Senator Boswell asked if there is enough money budgeted to secure and maintain historic properties. Commissioner Miller replied that the department spent $2 million which covered many significant needs. My Old Kentucky Home is currently under restoration. This project is funded by private and federal funds, and no state money has been expended on the restoration.
Representative Webb asked to receive a copy of the consultant's report to the department. Representative Webb then asked if one of the recommendations was raising camp site rates and expanding the number of camp sites. Commissioner Miller responded that the consultant recommended enhancing 40% of the states campsites and raising rates on those sites. The remaining 60% should remain low cost. He stated that the department is investigating the possibility of increasing the number of sites in the state.
Representative Clark asked Commissioner Miller to send the committee a list of how the $35 million budget and $60 million development pool has been spent by the department. He also requested the department send more information to the committee regarding the privatization model being looked at by the department, and additional information regarding the privatization agreement for the Horse Park hotel.
Representative Pasley asked if line item projects will be given priority to receive funding from the $60 million development pool. Commissioner Miller said that the first priority is land acquisition at Big Bone Lick. The second priority is $1 million for a matching grant at E.P. Tom Sawyer park. Beyond this, the Lake Barkley and Kentucky Dam Village lodges are in desperate need of renovation. He stated that as much as possible will be done on the line items.
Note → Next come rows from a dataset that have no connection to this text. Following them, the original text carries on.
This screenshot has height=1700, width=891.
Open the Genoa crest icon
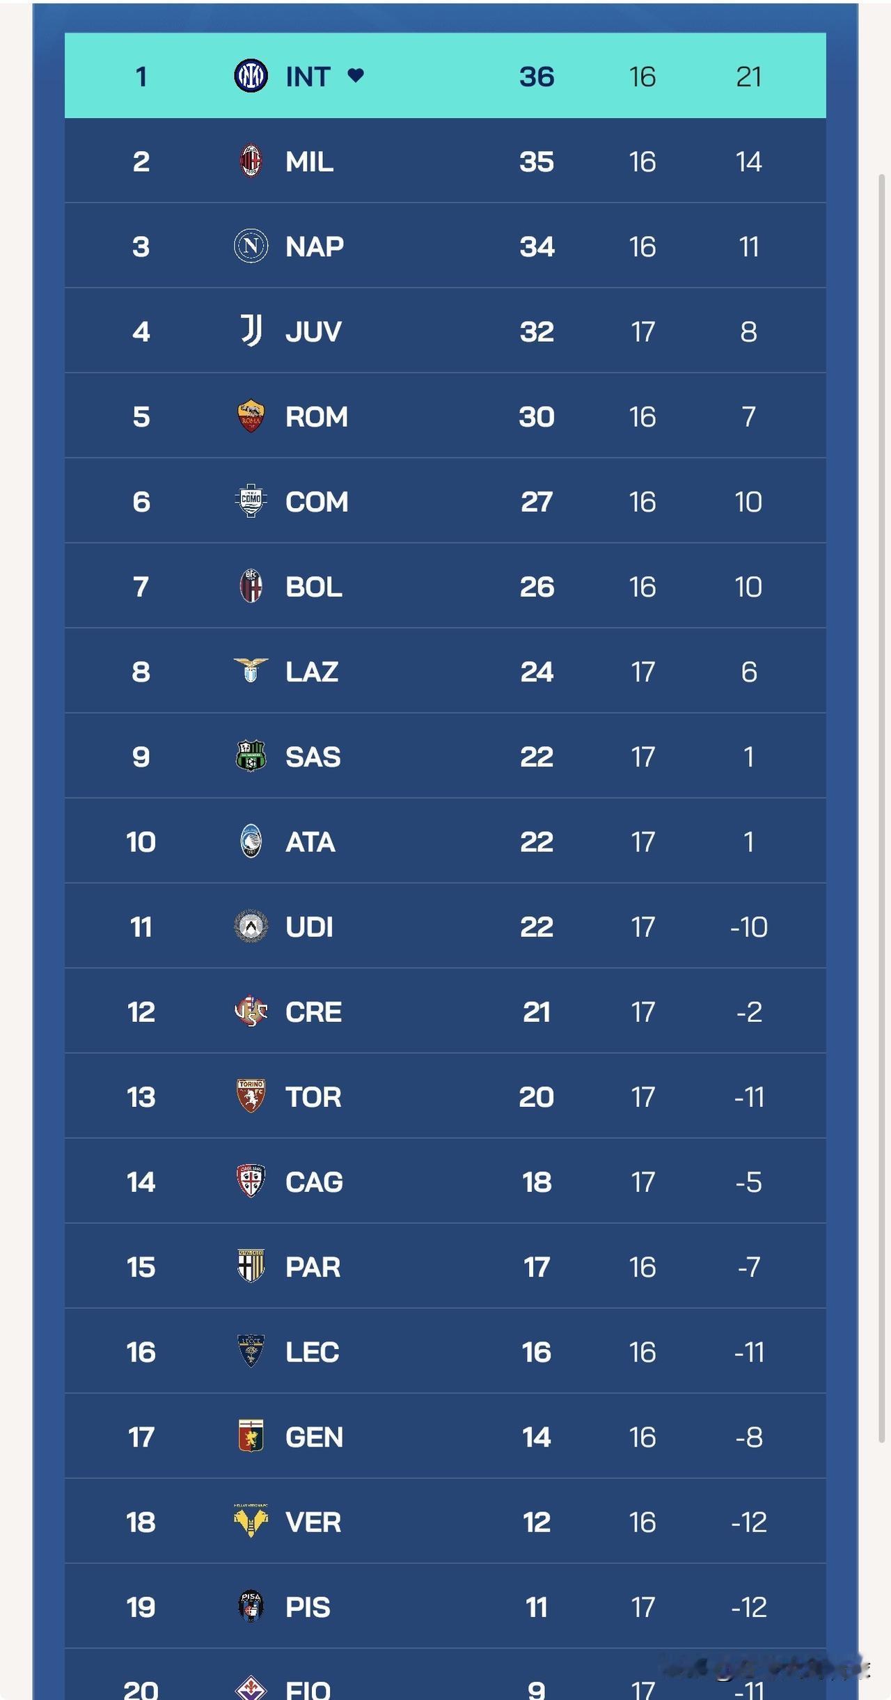click(251, 1436)
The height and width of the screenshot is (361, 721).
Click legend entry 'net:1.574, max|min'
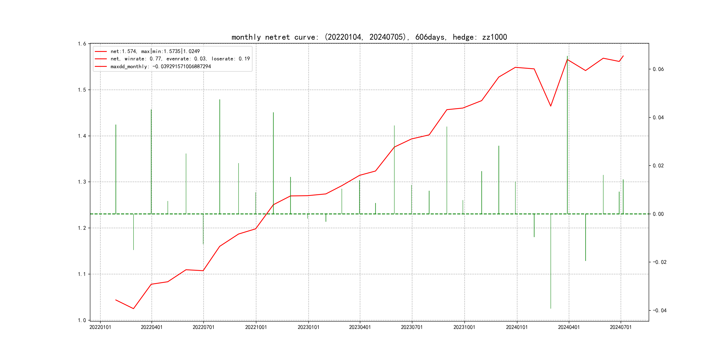coord(155,51)
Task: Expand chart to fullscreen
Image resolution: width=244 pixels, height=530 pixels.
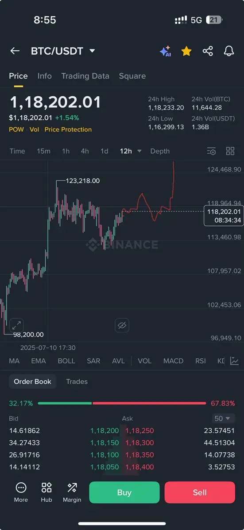Action: point(16,326)
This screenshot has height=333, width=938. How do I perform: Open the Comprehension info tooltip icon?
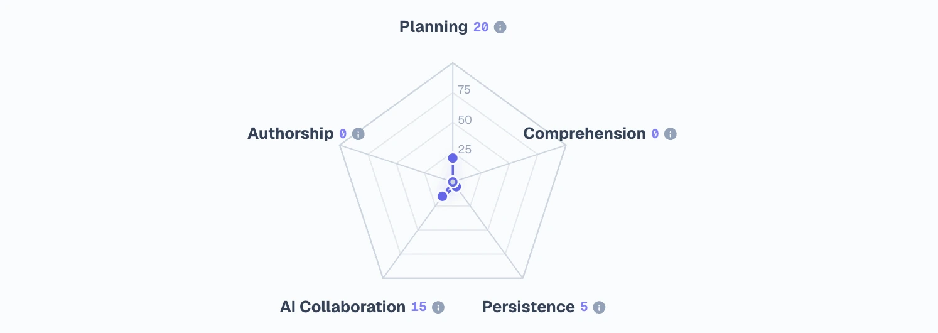point(670,134)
Representative Moberly asked if consideration is being given to the room rates charged by private hotels that are built on state park property. Commissioner Miller replied that room rates will be considered on state park property.
Representative Moberly informed the committee members that Secretary Strong will update the committee on economic development in the state at a later meeting.
Finally, Secretary John Farris of the Finance and Administration Cabinet and Commissioner Marian Davis of the Department of Revenue discussed the Department of Revenue reorganization. Commissioner Davis outlined the details of the reorganization, which will create a special investigations division, make changes in the ombudsman office, and abolish the Division of Legislative Services.
Representative Webb asked if the new Office of Special Investigation has police powers. Commissioner Davis replied they do not.
There being no further business, the meeting was adjourned at 3:10 p.m.